The ability to analogize between different concepts captured in different notes
allows an opportunity to build strong generalized understandings. Given that
you'd have to understand microservices to be able to draw that same parallel
that I've already drawn, these links won't work for everyone. Since these notes
are written for myself, I have been fine with taking these liberties and leaning
on them heavily.

What I hope to gain from this wiki is the ability to step away from any
given domain for a long period of time, and be able to be passably useful for
whatever my goals are within a short period of time. Of course this is all
vague sounding, and really depends on the domain along with the ends I am
trying to reach.

To achieve this, the system should be steadfast to:
- be able to put information in relatively easily, without too much thought
	required to its location. While location is important, Dendron makes it easy
	to relocate notes, if it becomes apparent that a different place makes more
	sense.
- be able to extract the information that is needed, meaning there is a
	high-degree in confidence in the location of the information. The idea is
	that information loses a large amount of its value when it is unfindable.
	Therefore, a relatively strict ideology should be used when determining
	where a piece of information belongs.
	- Some concepts might realistically belong to multiple domains.

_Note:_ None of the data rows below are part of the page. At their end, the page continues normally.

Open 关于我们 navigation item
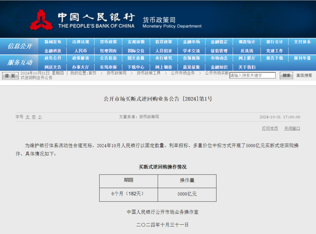The height and width of the screenshot is (234, 316). pyautogui.click(x=247, y=67)
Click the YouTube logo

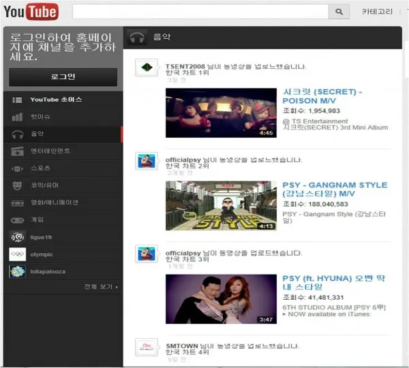[x=31, y=12]
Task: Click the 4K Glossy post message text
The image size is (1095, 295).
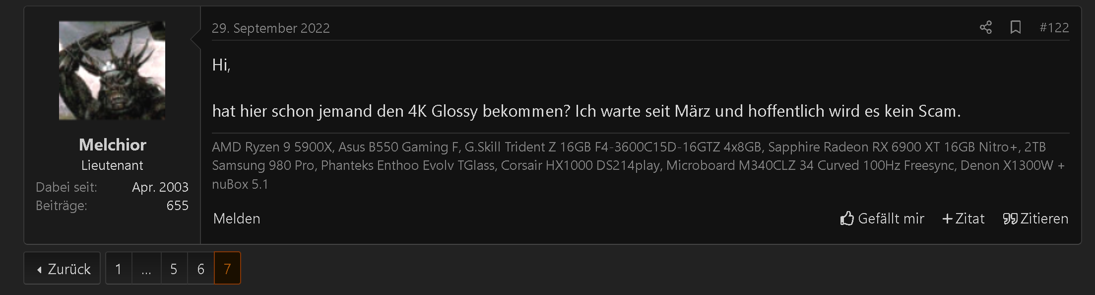Action: point(586,111)
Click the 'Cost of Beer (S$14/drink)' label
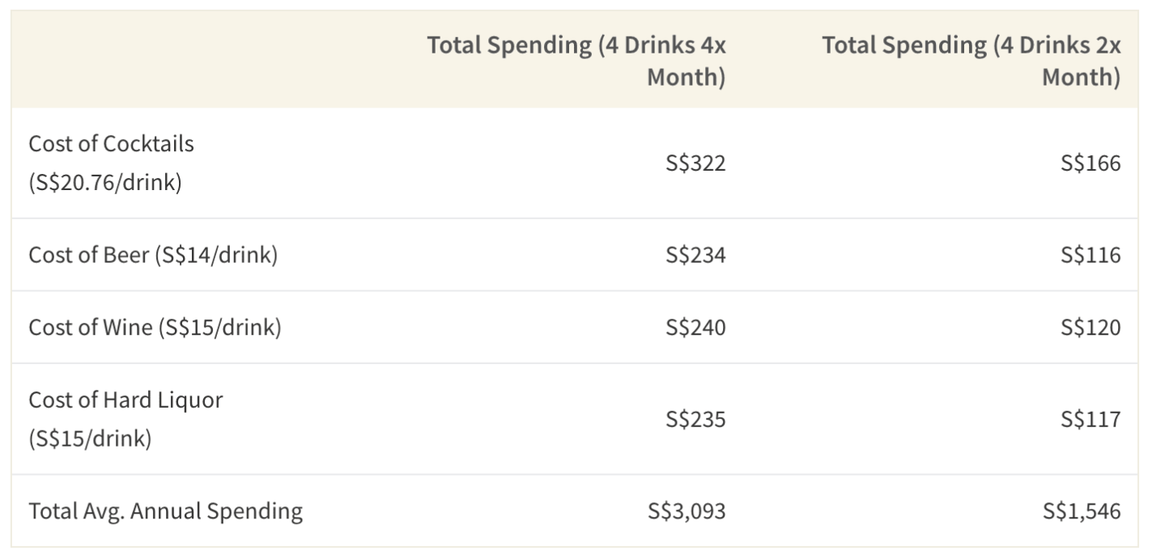 pos(153,255)
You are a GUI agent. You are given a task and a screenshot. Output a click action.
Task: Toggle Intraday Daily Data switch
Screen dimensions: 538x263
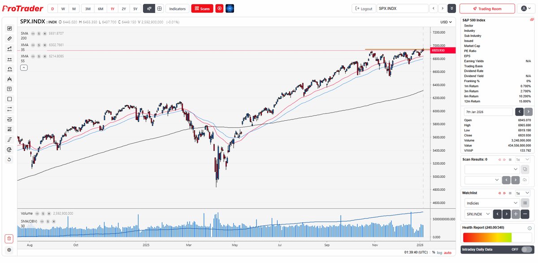click(527, 250)
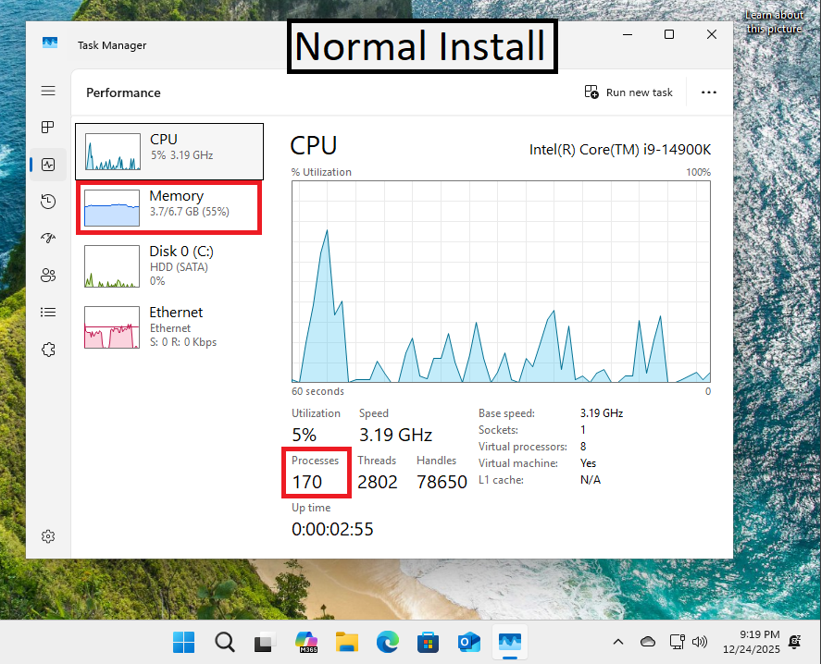Image resolution: width=821 pixels, height=664 pixels.
Task: Open Task Manager settings gear
Action: coord(48,536)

For instance, the concept of *access modifiers* can be found in both `C#` and `Typescript`. Therefore, this note should be abstracted to a common place, such as [[OOP|paradigm.oop]].

This Dendron notebook is the sister vault to the general [Second Brain](https://thoughts.kyletycholiz.com).

## Tags
Throughout the garden, I have made use of tags, which give semantic meaning to the pieces of information.

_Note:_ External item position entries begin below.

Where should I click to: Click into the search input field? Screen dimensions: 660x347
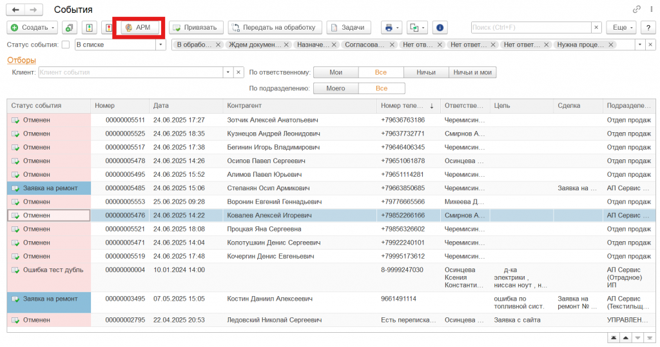(x=530, y=28)
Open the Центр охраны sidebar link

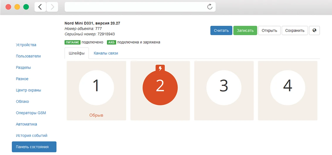coord(28,90)
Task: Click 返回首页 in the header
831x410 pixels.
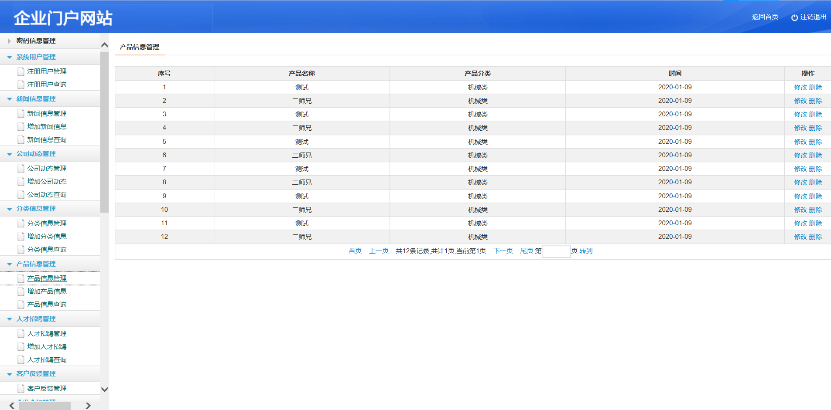Action: (x=765, y=17)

- `ex.` - Denotes an *example* of the preceding piece of information
- `spec:` - Specifies that the preceding information has some degree of *speculation* to it, and may not be 100% factual. Ideally this gets clarified over time as my understanding develops. I try to go back after I have better understood the topic and clear out the notes of `spec:` tags
- `anal:` - Denotes an *analogy* of the preceding information. When I can, I attempt to link concepts to others that I have previously learned.
- `mn:` - Denotes a *mnemonic*
- `expl:` - Denotes an *explanation*

## Resources
### UE (Unexamined) Resources
Often, I come across sources of information that I believe to be high-quality. They may be recommendations or found in some other way. No matter their origin, I may be in a position where I don't have the time to fully examine them (and properly extract notes), or I may not require the information at that moment in time. In cases like these, I will add reference to a section of the note called **UE Resources**. The idea is that in the future when I am ready to examine them, I have a list of resources that I can start with. This is an alternative strategy to compiling browser bookmarks, which I've found can quickly become untenable.

### E (Examined) Resources
Once a resource has been thoroughly examined and has been mined for notes, it will be moved from *UE Resources* to *E Resources*. This is to indicate that (in my own estimation), there is nothing more to be gained from the resource that is not already in the note.

### Resources
This heading is for inexhaustible resources. 
- A prime example would be a quality website that continually posts articles.  - Another example would be a tool, such as software that measures frequencies in a room to help acoustically treat it.